Prompt:
Copy exactly the lines of the data below, beginning with the line with "Given: Select the" and ending with the line with "Task: Cancel the indexed conversion dialog". Pictures are to be omitted.

Stored records:

|---|

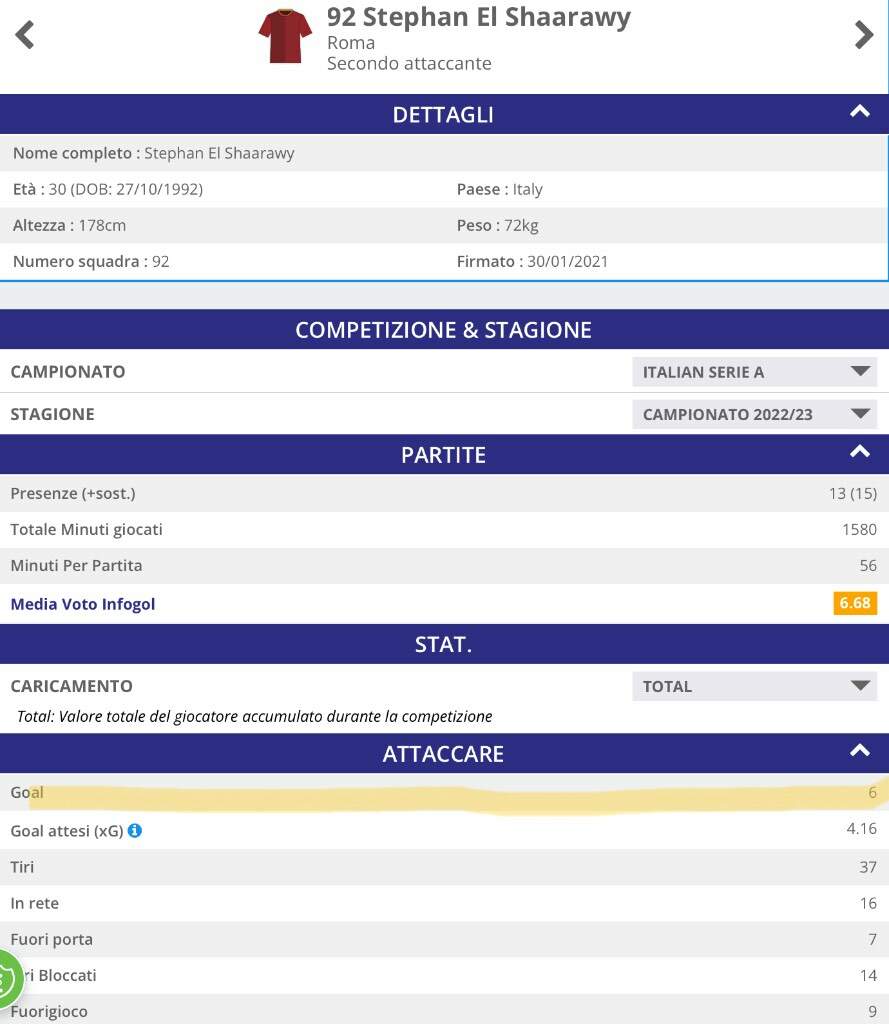The height and width of the screenshot is (1024, 889).
Task: Select the Tiri stat row
Action: click(444, 867)
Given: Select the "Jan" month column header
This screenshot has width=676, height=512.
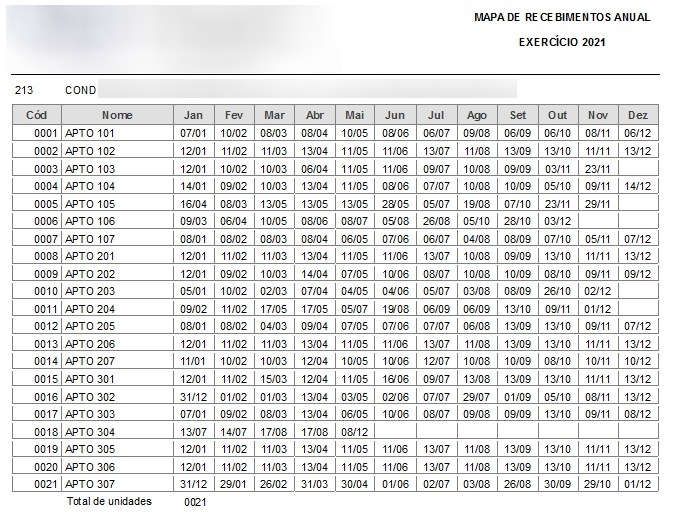Looking at the screenshot, I should tap(193, 115).
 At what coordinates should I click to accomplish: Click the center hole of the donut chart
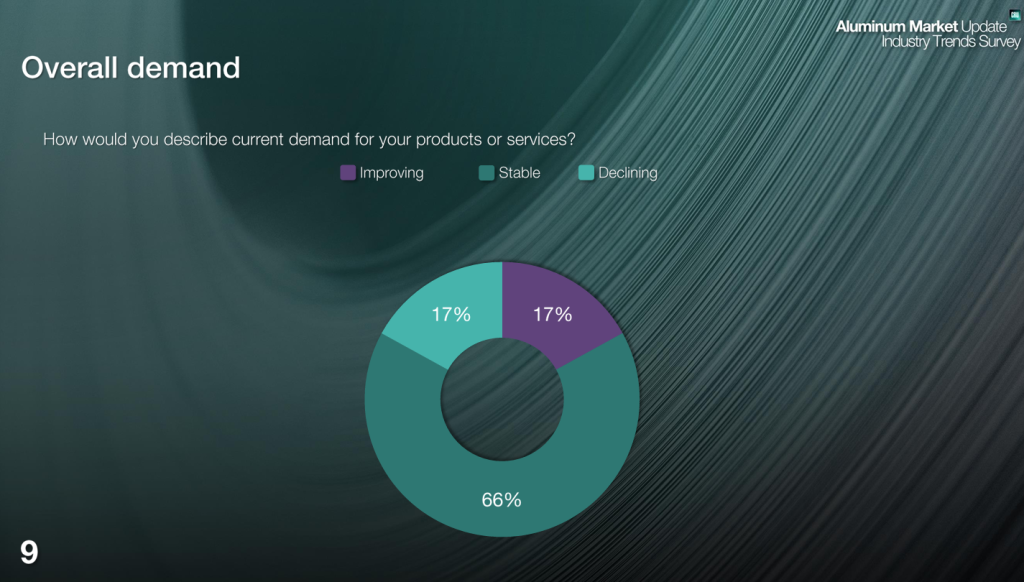click(502, 399)
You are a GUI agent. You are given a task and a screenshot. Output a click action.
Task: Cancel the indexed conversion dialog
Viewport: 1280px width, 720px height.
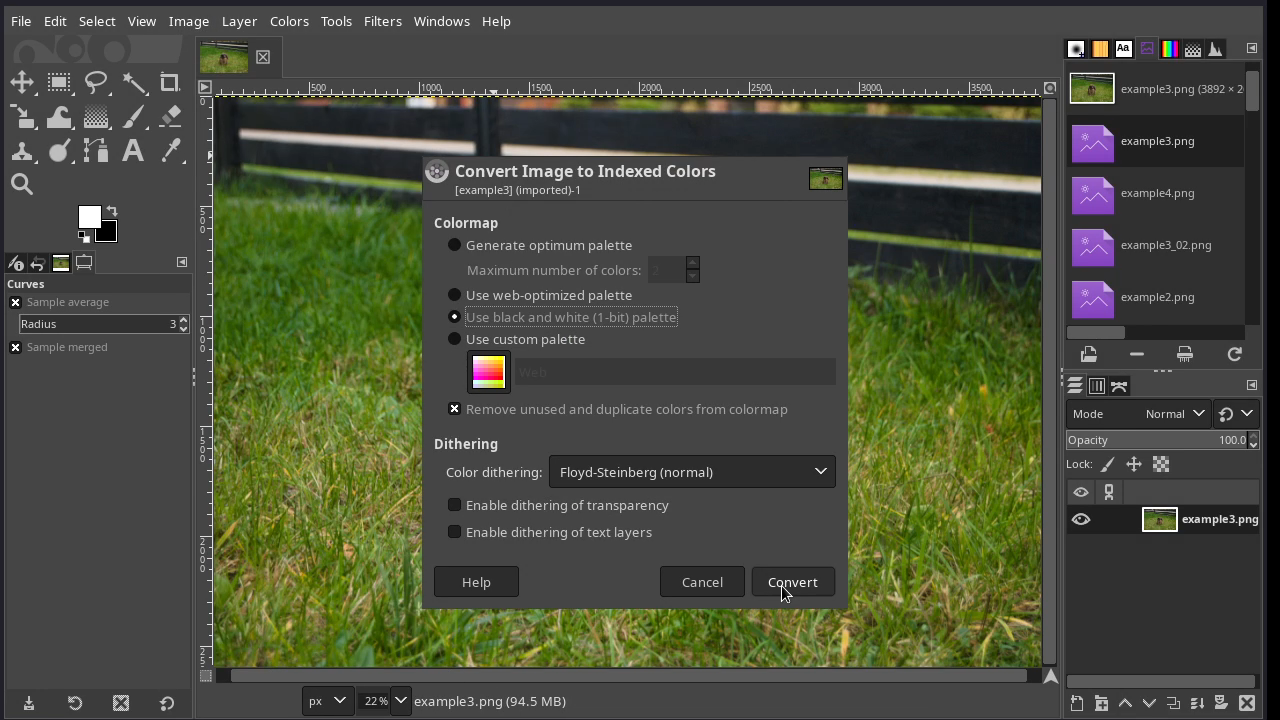702,582
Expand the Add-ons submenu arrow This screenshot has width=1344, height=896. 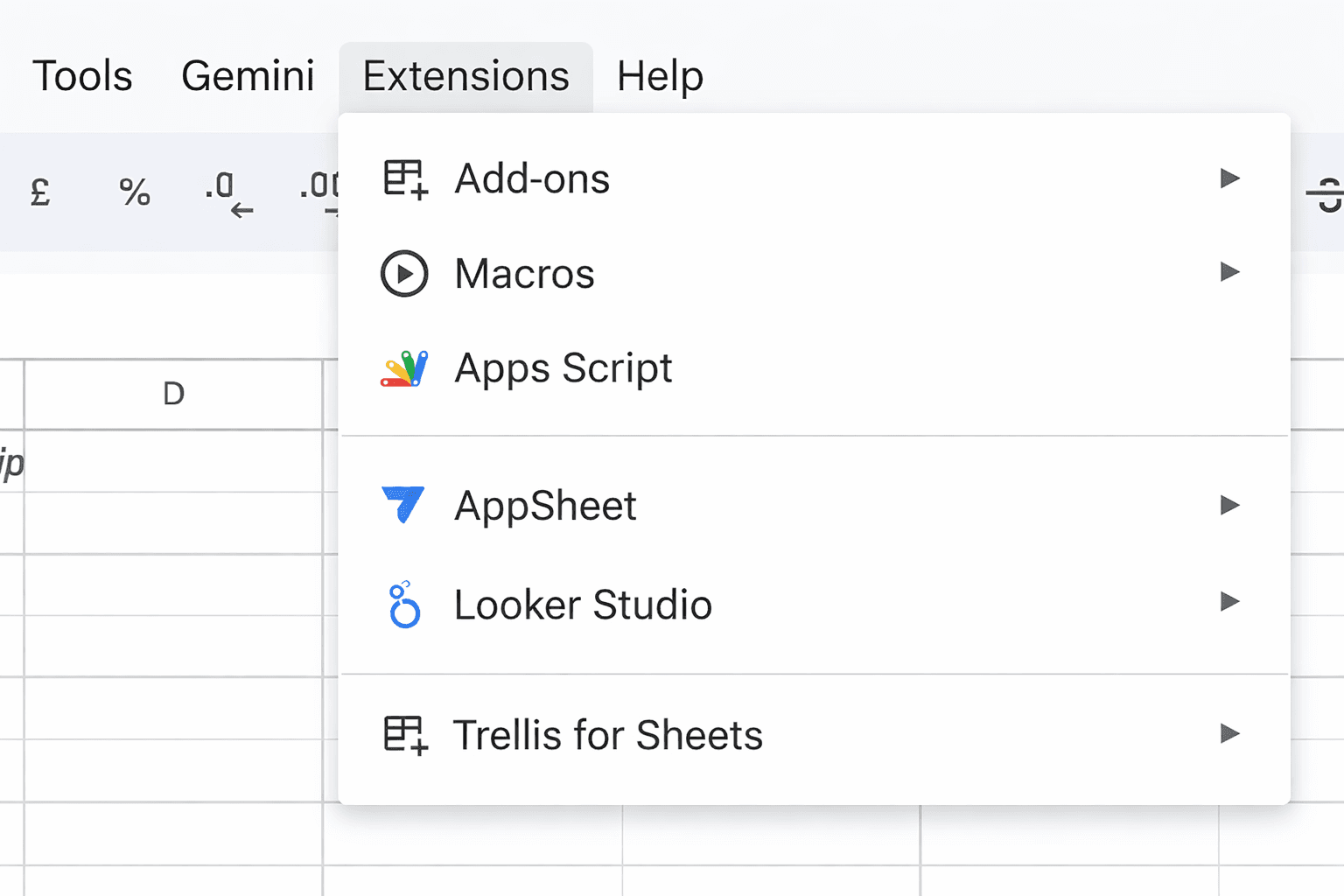pos(1229,178)
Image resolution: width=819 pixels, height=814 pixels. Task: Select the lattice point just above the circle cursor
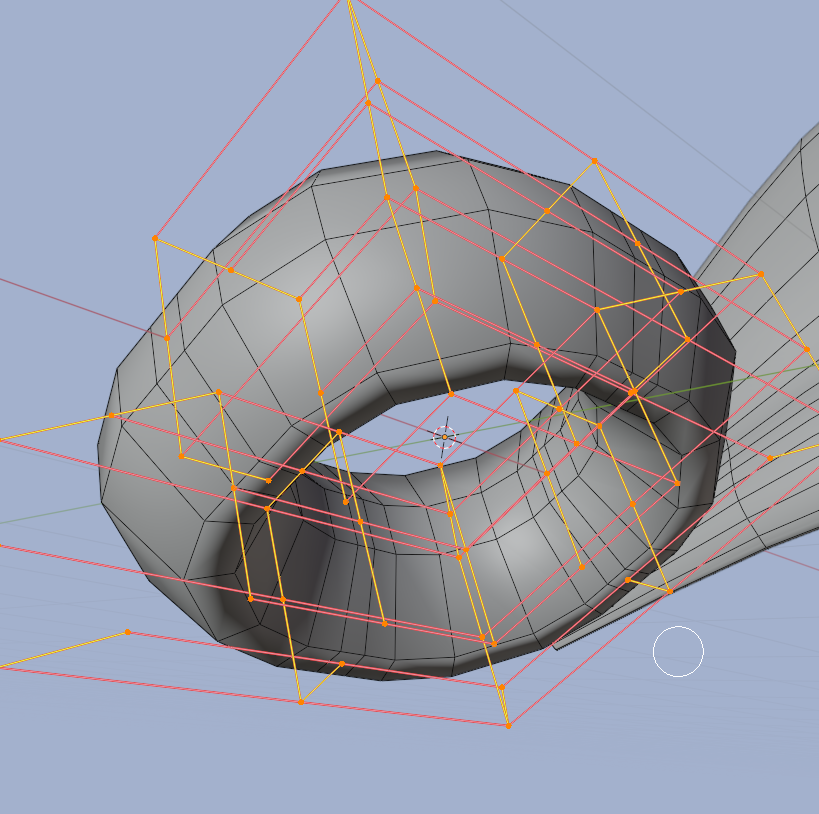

|---|

Task solution:
Given: Select the "Jan" month column header
This screenshot has width=676, height=512.
Looking at the screenshot, I should tap(193, 115).
 At what coordinates should I click to accomplish: Click the center hole of the donut chart
click(502, 399)
You are a GUI agent. You are given a task and a screenshot. Output a click action.
Task: Cancel the indexed conversion dialog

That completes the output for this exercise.